The ERS Family of Products are the leading research-based tools to assess the comprehensive quality of early childhood programs, and for over 40 years, they continue to be the premier instruments in the field for reliability. The ERS are widely used in the U.S. and abroad to guide continuous quality improvement initiatives and to optimize the quality of early learning opportunities for young children.
Tailored to specific age groups and early learning settings, each ERS scale is designed to evaluate process quality. Process quality is what children directly experience in their programs, which has a direct effect on their development.

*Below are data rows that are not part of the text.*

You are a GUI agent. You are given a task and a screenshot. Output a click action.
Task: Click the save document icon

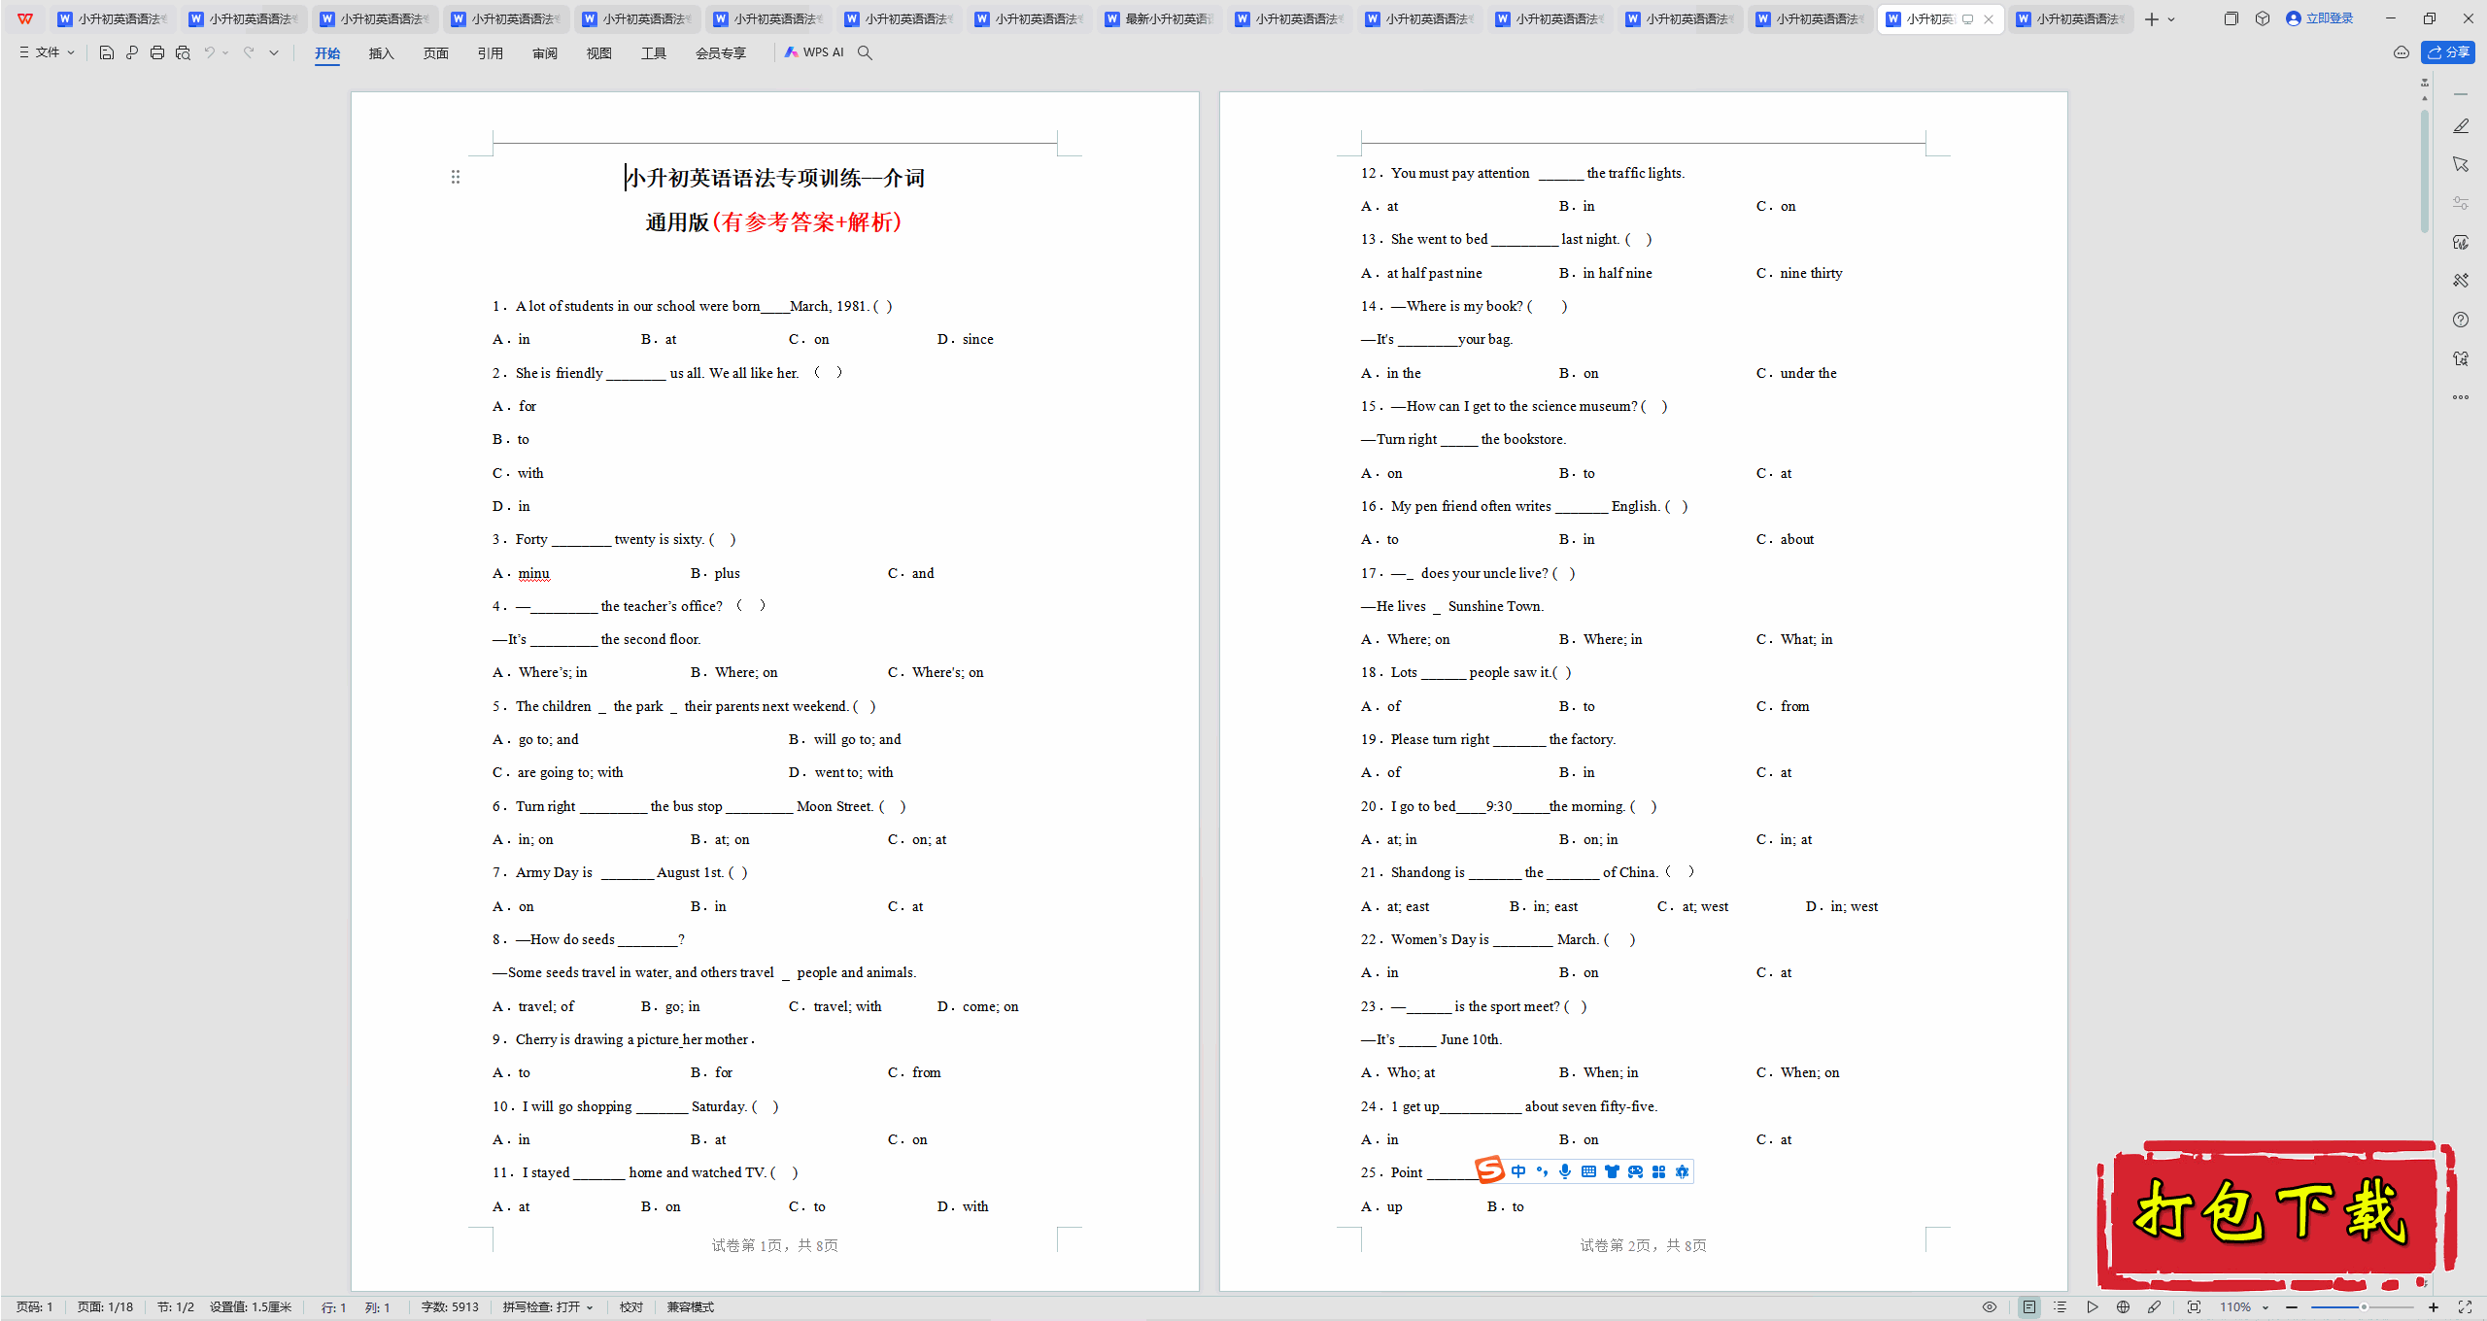107,52
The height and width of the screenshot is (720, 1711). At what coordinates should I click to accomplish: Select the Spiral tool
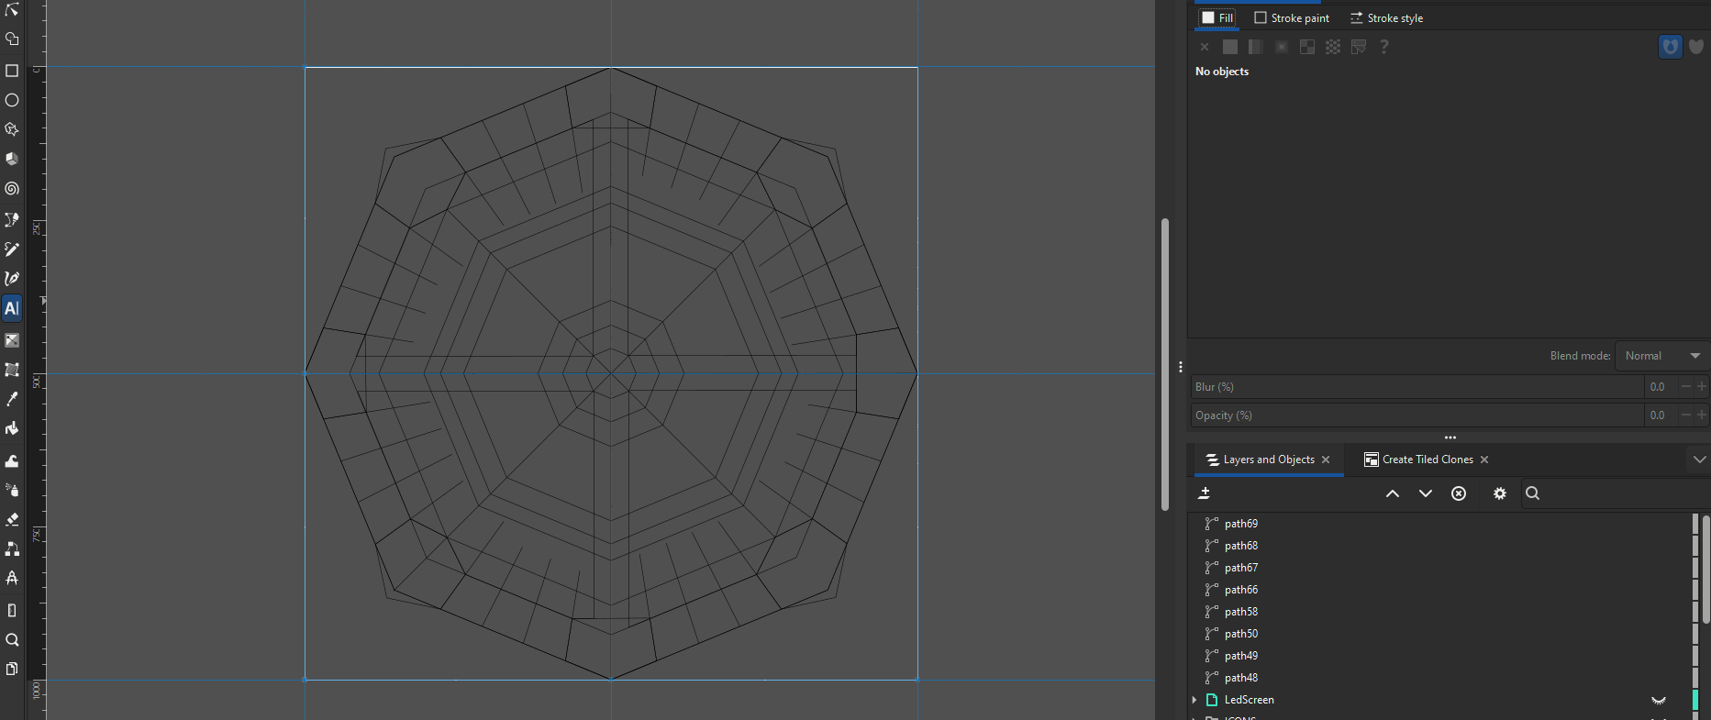(12, 188)
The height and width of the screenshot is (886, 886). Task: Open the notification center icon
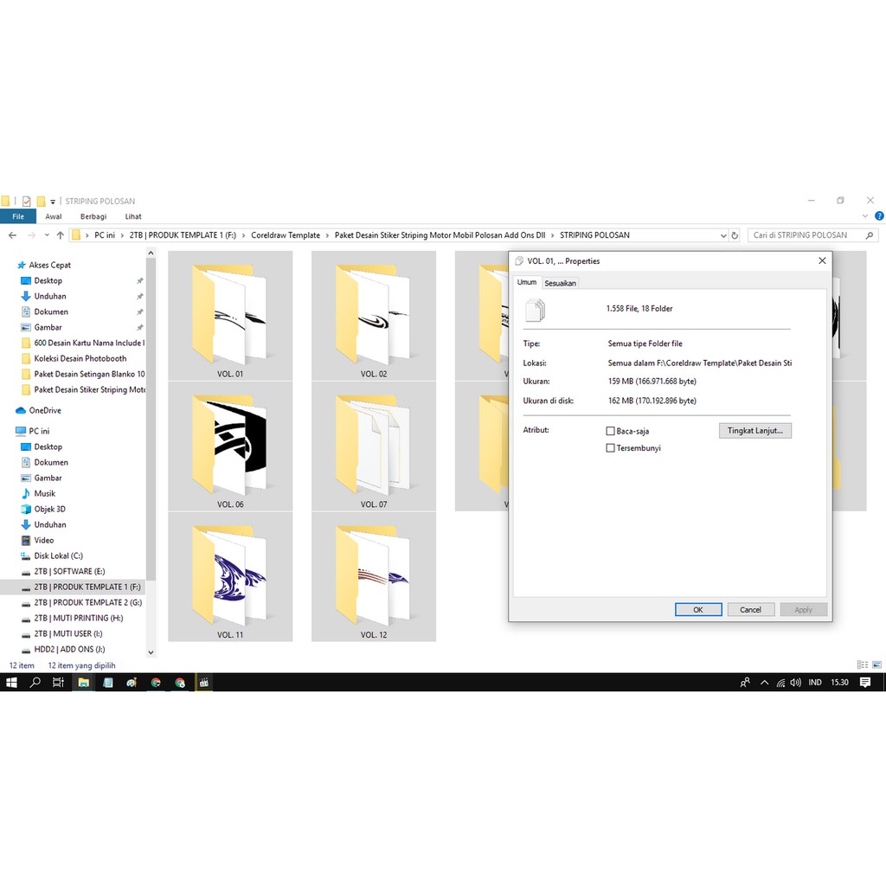click(865, 683)
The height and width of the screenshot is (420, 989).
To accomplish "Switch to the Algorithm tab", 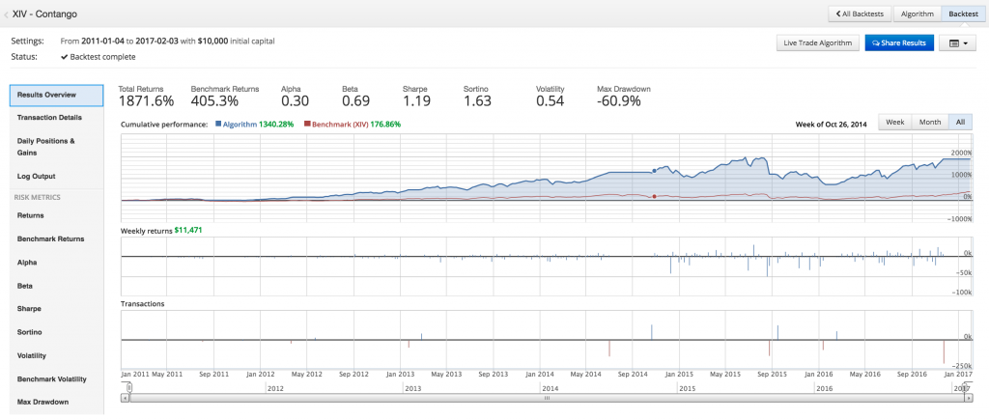I will [x=917, y=14].
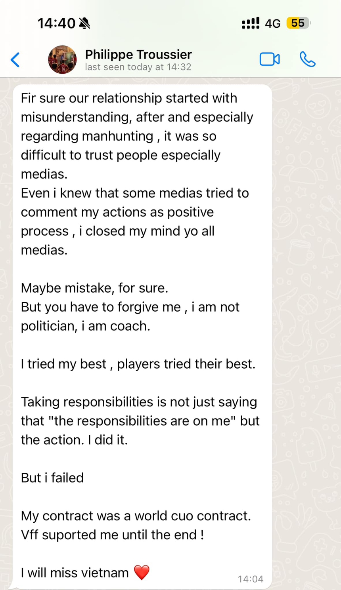Tap the red heart emoji in message

pyautogui.click(x=142, y=573)
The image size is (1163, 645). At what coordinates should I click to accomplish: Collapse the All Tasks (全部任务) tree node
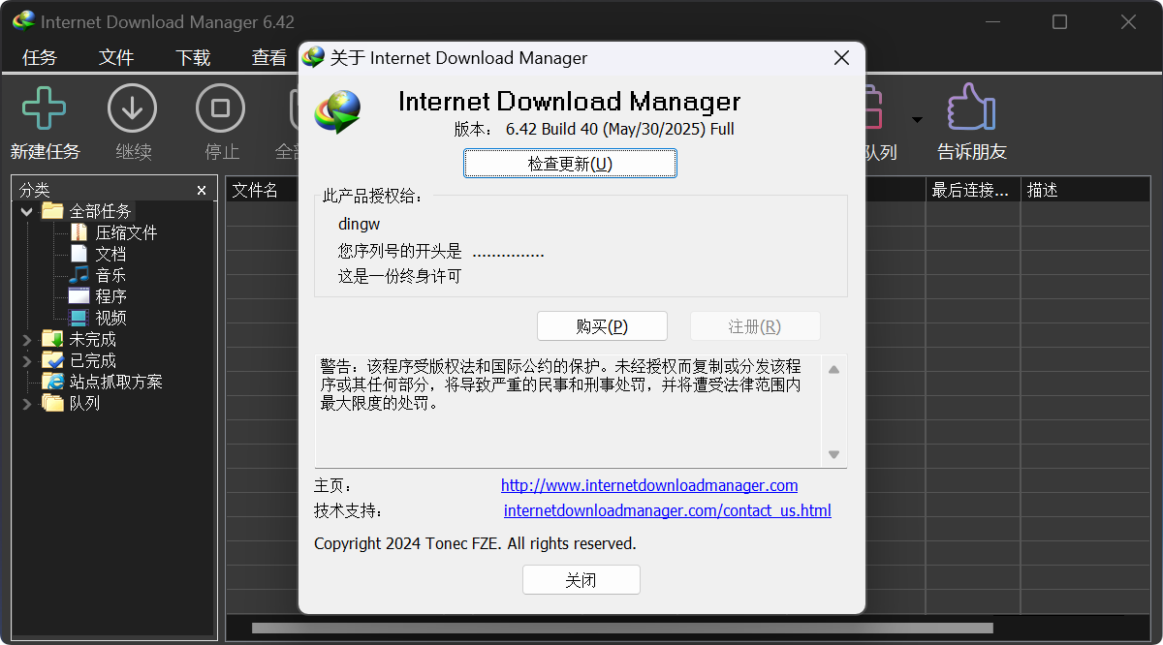click(26, 211)
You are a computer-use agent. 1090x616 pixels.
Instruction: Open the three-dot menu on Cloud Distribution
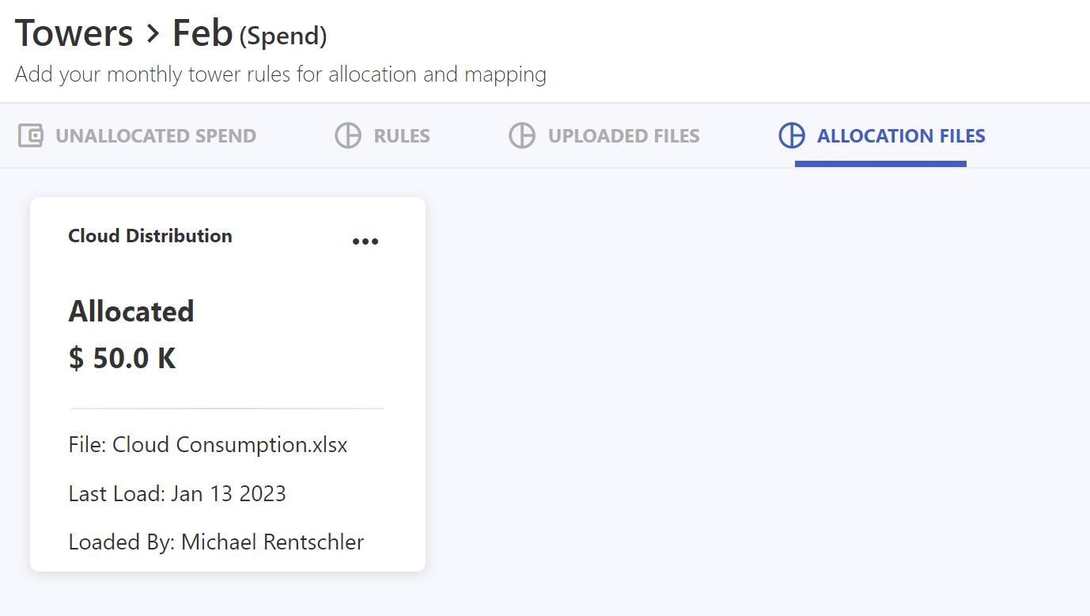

There are four ERS scales. Now in its third edition, the Early Childhood Environment Rating Scale® (ECERS-3) is designed for preschool and kindergarten classroom observations. The Infant/Toddler Environment Rating Scale® (ITERS-3) is for center-based infant and toddler program observations. The Family Child Care Environment Rating Scale® (FCCERS-3) is for home-based family child care program observations. The School-Age Care Environment Rating Scale® Updated (SACERS) is created for programs caring for school-age children during out-of-school time.
The ERS are widely used for: State and District-wide QRIS, Continuous Quality Improvement, Universal Pre-K Systems, Head Start programs, Culturally Diverse and Inclusive Programs, Teacher Self-Evaluation, Professional Development and Coaching, Early Childhood Education Courses, and Longitudinal Studies.
“The scientific evidence linking process quality (as measured by the ERS) and child learning and developmental outcomes is compelling….”
—CampbellCollaboration review, January 2017
The ERS provide insight into a program's global quality and encapsulate key aspects of an early learning environment that are important to optimizing children's development.
Based on extensive research and field testing, the ERS tools have established inter-rater reliability and validity, making them especially useful for accountability and program evaluation, in addition to professional development, program improvement initiatives, longitudinal studies, and research.